En cuanto a China, las caravanas de camellos ya hacían huella en la Ruta de la Seda en el siglo III a.C., enviando a Occidente especies, pieles y telas, cuyo alto precio –según Séneca– movía a sus compatriotas “a arruinarse para que sus mujeres se pusieran géneros de voile de seda, cuya transparencia ofendía el pudor”. Para China, comerciar hacia el oeste es una práctica milenaria, que incluye –invariablemente– abstenerse de invadir sobre ese cuadrante.
Este “ignorar (chino) el Oeste” como espacio a ocupar se ilustra con algunos fogonazos. Alain Peyrefitte, en su libro El imperio inmóvil, habla de la inmutable convicción china de ser el “centro” del mundo; y de clasificar a los seres humanos en tres categorías: “Los hombres con los cabellos negros”, o sea los chinos (únicos civilizados); los “cocidos”, que son los que llegan al Imperio a testimoniar su obediencia al Orden Celeste en la persona del Emperador; y los “crudos”, que son quienes no han podido (perdonable) o no han querido (imperdonable) formar parte de la Civilización. Estos detalles los escucha en San Petersburgo, en 1793, el jefe de la gran expedición británica a Beijing, Lord Macartney, de boca de un inquietante personaje llamado Bratitcheff, durante una cena en lo del príncipe Galitzine.
Complemento de esta característica es la subdivisión que, hasta bien entrado el siglo XIX, se hacía en China entre cuatro categorías sociales, lo que relegaba a los comerciantes a la última, reservando la primera para los letrados (sabios, “léidos”, mandarines, profesores, calígrafos); la segunda para los campesinos, y la tercera para los militares.
Los comerciantes eran los únicos que se acercaban con sus productos a los límites del Imperio (región aún hoy llamada Sin Kiang, “frontera exterior”) y los intercambiaban –en Samarcanda o en Xi’an–. Y así, los pueblos de la interminable estepa se fueron arrimando al hábito del comercio con los primeros eslavos, mucho antes de los tiempos de Iván el Terrible. Pero fueron también correveidiles entre dos mundos y dos visiones del orbe.

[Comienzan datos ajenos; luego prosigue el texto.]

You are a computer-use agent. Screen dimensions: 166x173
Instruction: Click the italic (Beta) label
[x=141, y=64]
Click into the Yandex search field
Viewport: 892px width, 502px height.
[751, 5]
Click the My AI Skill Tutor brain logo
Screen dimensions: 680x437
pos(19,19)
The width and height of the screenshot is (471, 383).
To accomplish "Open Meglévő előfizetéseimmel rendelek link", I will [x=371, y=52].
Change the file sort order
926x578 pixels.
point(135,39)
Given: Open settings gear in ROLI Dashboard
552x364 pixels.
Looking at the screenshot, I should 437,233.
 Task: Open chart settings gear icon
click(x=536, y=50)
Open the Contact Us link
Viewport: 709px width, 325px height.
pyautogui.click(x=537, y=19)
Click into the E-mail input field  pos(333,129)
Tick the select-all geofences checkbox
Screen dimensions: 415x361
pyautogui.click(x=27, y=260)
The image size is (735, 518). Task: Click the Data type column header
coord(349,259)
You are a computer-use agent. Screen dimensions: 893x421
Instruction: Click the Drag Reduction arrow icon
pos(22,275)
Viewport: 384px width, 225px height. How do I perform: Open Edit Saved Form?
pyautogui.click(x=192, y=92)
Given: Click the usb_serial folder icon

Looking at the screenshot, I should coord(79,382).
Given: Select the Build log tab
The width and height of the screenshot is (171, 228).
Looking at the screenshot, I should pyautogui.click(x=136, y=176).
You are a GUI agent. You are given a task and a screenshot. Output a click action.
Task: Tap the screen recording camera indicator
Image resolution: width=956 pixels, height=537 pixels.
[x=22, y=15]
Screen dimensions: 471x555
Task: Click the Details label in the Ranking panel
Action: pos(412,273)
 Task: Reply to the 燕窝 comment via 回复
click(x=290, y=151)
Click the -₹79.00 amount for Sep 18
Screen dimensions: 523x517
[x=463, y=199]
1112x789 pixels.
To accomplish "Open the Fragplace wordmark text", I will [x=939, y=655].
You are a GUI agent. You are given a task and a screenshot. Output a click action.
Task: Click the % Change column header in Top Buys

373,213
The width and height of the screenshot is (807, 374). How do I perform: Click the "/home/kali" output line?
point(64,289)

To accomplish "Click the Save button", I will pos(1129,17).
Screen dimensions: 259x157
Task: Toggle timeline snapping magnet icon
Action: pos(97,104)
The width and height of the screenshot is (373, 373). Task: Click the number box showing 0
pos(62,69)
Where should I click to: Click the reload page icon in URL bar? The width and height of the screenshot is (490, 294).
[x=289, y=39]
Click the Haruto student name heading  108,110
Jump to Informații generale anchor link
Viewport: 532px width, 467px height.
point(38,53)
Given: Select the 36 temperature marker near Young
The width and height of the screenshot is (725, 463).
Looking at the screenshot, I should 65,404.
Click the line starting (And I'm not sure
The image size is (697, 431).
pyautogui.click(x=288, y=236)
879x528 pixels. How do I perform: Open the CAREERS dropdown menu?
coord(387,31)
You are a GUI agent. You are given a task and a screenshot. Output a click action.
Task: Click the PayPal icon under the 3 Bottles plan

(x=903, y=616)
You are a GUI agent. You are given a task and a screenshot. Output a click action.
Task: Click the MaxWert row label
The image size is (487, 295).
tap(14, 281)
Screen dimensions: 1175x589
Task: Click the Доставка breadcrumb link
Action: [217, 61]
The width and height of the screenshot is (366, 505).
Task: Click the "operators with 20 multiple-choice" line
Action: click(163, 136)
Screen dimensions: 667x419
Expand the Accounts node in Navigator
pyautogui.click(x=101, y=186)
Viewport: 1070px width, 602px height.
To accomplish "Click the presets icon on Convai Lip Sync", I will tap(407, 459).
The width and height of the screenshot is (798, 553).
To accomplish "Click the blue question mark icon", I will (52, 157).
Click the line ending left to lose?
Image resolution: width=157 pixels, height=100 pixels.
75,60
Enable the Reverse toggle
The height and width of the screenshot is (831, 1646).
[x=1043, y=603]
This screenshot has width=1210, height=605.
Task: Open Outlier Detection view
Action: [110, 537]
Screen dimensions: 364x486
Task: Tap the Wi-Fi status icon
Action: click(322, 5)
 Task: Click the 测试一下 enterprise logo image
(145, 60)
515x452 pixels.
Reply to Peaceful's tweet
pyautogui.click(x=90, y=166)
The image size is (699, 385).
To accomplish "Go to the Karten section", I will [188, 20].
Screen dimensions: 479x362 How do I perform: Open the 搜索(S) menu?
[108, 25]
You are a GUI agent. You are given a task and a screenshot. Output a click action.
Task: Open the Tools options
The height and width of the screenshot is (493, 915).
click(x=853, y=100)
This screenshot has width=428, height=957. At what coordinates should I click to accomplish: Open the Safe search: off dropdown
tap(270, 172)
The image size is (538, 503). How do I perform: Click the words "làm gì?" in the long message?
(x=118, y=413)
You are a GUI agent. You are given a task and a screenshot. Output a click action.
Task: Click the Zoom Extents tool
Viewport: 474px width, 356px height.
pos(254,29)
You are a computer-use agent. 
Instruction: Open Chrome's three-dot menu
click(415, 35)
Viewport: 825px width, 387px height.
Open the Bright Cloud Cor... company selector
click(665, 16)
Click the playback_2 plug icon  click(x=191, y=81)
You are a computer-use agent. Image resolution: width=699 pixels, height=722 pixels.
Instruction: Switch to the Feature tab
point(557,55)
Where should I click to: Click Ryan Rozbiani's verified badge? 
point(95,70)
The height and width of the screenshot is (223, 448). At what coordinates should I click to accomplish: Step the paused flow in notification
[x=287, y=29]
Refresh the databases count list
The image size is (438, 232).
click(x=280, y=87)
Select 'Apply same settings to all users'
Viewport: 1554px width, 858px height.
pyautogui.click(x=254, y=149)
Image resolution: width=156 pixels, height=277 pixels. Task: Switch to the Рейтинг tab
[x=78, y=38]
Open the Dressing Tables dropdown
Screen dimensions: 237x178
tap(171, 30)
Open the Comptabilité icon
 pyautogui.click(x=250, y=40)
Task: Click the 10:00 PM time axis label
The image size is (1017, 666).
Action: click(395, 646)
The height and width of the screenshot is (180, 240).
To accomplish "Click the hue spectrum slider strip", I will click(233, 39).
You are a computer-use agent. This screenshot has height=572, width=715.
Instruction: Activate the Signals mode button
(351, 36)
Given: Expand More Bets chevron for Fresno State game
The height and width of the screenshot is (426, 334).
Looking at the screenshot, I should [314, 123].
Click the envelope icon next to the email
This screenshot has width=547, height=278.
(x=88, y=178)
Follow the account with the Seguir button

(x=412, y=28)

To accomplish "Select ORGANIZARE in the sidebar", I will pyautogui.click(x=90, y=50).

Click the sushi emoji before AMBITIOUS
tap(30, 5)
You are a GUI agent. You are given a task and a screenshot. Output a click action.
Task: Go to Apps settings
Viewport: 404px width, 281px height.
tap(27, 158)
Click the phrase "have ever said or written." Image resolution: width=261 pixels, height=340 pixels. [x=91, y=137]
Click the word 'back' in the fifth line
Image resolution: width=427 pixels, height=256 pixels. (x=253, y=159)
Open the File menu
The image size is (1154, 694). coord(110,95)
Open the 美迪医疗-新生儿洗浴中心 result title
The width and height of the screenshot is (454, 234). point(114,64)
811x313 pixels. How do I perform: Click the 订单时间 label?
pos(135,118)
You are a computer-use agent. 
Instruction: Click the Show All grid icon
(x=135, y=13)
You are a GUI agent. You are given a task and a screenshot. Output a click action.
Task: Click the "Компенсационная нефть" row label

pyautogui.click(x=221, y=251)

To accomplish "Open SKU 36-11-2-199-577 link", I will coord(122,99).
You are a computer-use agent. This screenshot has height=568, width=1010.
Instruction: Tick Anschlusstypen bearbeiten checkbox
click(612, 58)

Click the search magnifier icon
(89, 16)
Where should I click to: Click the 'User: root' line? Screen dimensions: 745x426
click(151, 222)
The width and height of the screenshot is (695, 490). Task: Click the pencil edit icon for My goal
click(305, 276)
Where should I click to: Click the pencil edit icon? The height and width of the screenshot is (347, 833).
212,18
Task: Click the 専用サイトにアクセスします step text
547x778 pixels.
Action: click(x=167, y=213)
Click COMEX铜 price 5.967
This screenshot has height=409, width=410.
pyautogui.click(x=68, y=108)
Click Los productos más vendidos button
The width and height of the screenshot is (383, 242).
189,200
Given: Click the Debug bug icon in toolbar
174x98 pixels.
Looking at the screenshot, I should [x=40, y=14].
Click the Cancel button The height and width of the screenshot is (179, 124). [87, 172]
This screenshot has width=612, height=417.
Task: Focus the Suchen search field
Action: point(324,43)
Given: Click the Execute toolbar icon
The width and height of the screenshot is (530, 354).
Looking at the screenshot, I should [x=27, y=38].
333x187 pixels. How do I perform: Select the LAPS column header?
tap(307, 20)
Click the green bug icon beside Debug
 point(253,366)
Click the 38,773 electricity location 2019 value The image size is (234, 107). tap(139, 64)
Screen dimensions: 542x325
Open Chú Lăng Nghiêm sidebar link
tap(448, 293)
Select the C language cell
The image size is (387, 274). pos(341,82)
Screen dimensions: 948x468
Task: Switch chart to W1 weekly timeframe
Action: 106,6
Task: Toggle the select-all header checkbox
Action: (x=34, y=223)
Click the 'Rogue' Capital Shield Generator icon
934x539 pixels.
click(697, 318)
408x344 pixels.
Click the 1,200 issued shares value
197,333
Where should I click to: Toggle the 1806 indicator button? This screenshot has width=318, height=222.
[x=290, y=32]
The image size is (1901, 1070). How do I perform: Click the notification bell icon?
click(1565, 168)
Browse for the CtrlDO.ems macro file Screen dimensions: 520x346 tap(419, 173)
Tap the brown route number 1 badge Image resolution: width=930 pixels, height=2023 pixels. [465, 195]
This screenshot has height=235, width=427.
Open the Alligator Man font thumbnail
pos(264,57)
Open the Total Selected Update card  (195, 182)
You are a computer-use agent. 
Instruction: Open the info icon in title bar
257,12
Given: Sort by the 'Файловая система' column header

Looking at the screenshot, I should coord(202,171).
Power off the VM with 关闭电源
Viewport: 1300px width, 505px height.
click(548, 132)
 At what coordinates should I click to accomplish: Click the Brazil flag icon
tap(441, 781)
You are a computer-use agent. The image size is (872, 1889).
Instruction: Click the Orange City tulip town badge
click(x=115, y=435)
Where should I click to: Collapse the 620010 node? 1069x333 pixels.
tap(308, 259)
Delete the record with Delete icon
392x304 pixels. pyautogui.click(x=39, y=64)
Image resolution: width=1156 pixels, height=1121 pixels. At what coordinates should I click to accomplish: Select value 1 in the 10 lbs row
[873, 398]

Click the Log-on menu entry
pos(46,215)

Una película del gran director japonés Kurosawa narra una historia verdadera ocurrida en la región del río Ussuri, la más remota de Siberia oriental. Los protagonistas: un ingeniero topógrafo ruso, Vladimir Arseniev y su guía chino Dersu Uzala. Los hechos transcurren hacia 1905. Uzala vive en los bosques y es cazador; le salva la vida dos veces a Arseniev. Surge una amistad a fondo y, años después, siendo Uzala un anciano medio ciego, es amparado por Arseniev.
Un cuento humanista, demostrativo de lo que puede la convivencia territorial prolongada. Y de los accesos que cierra su ausencia. En la historia entre China y Rusia ha habido sus más y sus menos, a veces muy duros; pero colocar la cercanía estratégica de hoy da la posibilidad de valorar –y utilizar– la experiencia adquirida durante tantos siglos de vida en común en la región.
Carecen los norteamericanos de esa napa sedimentaria de siglos de trato en el centro del Asia profunda –y de la doble identidad rusa–, ya que el poderío yanqui nace de una condición psicológica y estratégica insular (entre dos océanos), lo que hace que ese país sea deliberadamente selectivo de los teatros en los que intervino a partir de su independencia. Hasta 1917, y sobre todo luego de la llegada del día de la victoria, en 1945.
Pero las simetrías, diferencias y potencial de los EE.UU. en Eurasia y en el Pacífico sud serán consideradas. Junto con “las grandes maniobras” estratégicas que se avizoran en un siglo hasta ahora tan movedizo y dramático como el que se fue.